My original idea was to make tests for each of the elements of the system that may affect the uptime of the system overall. I could then build the dependency hierarchy using the dependency section of the host monitor test and this would ultimately mean that we could just report on the top-level test and this should give us an overview of the uptime.

Unfortunately what actually seems to happen is that if a dependent test goes 'bad' then the parent test just doesn't run until it goes 'good' again. What this means is that the very top level test thinks we have 100% uptime when in fact we have had periods of downtime lower down the structure. They just don't get picked up because the top level test doesn't run.

I'm not sure i've explained this very well - but hopefully you get the idea. If not then please let me know and i'll try to give a better explanation.

Thanks

Pete

KS-Soft · Post by **KS-Soft** » Thu Mar 21, 2013 7:51 am

Unfortunately what actually seems to happen is that if a dependent test goes 'bad' then the parent test just doesn't run until it goes 'good' again.

Actually it works other way around.
E.g. you setup Ping test as Master test for CPU Usage, Service, Process tests. If Ping test returns "no answer" status, dependant tests will not be performed.
If you mark "Synchronize counters" option for CPU Usage, Service, Process tests then HostMonitor will increment "Bad" counters for dependant tests as well.
If you want some SLA report with "uptime" related to dependant test items, I do not see any problems.

Quote from the manual

Synchronize counters
This option only applies to tests that have one or more master tests. When the option is turned off, and some test is not being launched because its launch condition has not been met, HostMonitors simply marks such a test with the "Wait for Master" status and does not change any counters. If, however, the option is turned on, HostMonitor will update statistics information accordingly to the Master test status. Thus, if a router on which other tests depend has been tested to a "No answer" status, HostMonitor will increment respective counters (like "Dead time", "Failed tests", etc) for router and for all dependent tests with the "Synchronize counters" option on.

Regards
Alex

peterjwest · Post by **peterjwest** » Fri Apr 05, 2013 4:52 am

Hi Alex,

Thanks for taking the time to reply - given your response I think I understand the setup a bit better now.

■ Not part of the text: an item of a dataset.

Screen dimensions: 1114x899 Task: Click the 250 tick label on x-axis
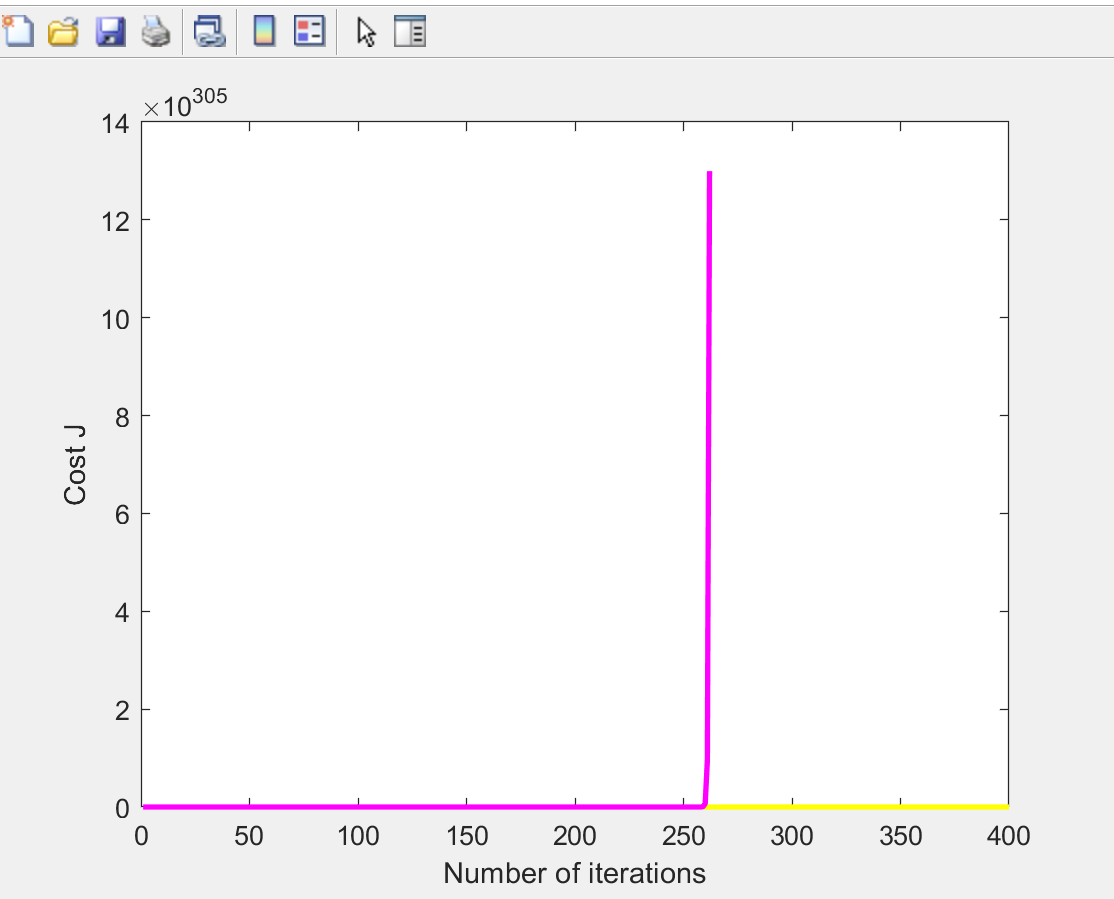click(683, 836)
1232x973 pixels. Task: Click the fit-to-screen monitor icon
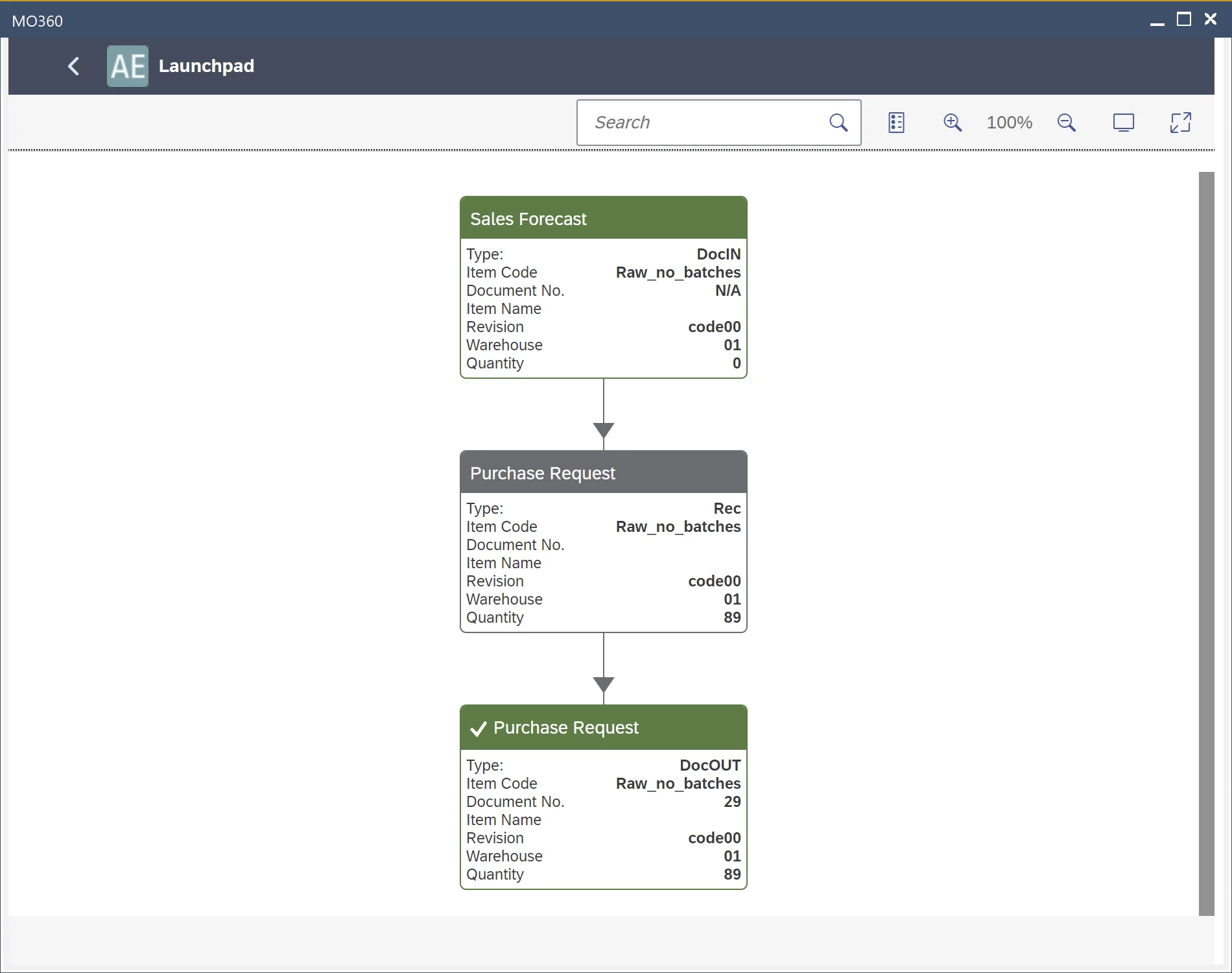[1123, 123]
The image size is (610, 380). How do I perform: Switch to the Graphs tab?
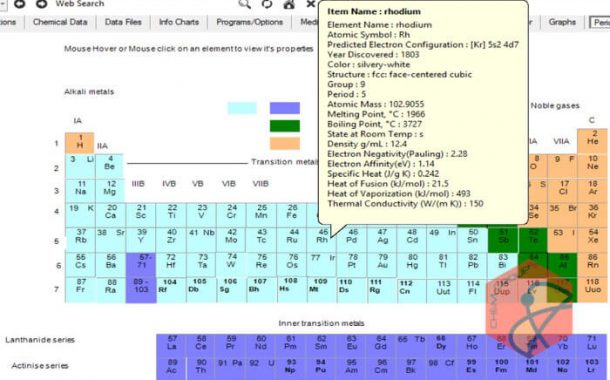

But the issue I now face is that I can only have 20 dependent tests - and it looks like making a hierarchy to handle the limit won't work.

I wish to aggregate the results from tests over 4 hosts and on each host I have 7 or 8 different tests. This gives me a total of 30+.

My original idea was to make it so that the primary test on each host would be a 'ping' test and this would be dependent on the other tests for that host. It seems to work because I can see that if the disk space test (which is a 'child' of the ping) fails then the failure count also updates on the Ping test.

But the problem is that the top level test doesn't also update. So although hosts 1,2 3 and 4 may have failure coulds of 5,5,10 and 5 respectively we only ever have a failure could of zero at the top level (in fact the count at the top level won't match any of these values because it only should increment by 1 irrespective of how many child tests have failed).

So to generate our SLA report for Citrix we need to limit the number of tests for the SLA to no more than 20 it would seem.

I don't know if i'm missing something so if you have any more ideas they would be most welcomed.

Thanks

Pete

KS-Soft · Post by **KS-Soft** » Fri Apr 05, 2013 7:24 am

Sorry, I don't understand you

There are no limit for dependant tests, 100,000 test items can depend on single or several master tests. May be you are using "dependant" word instead of "master"?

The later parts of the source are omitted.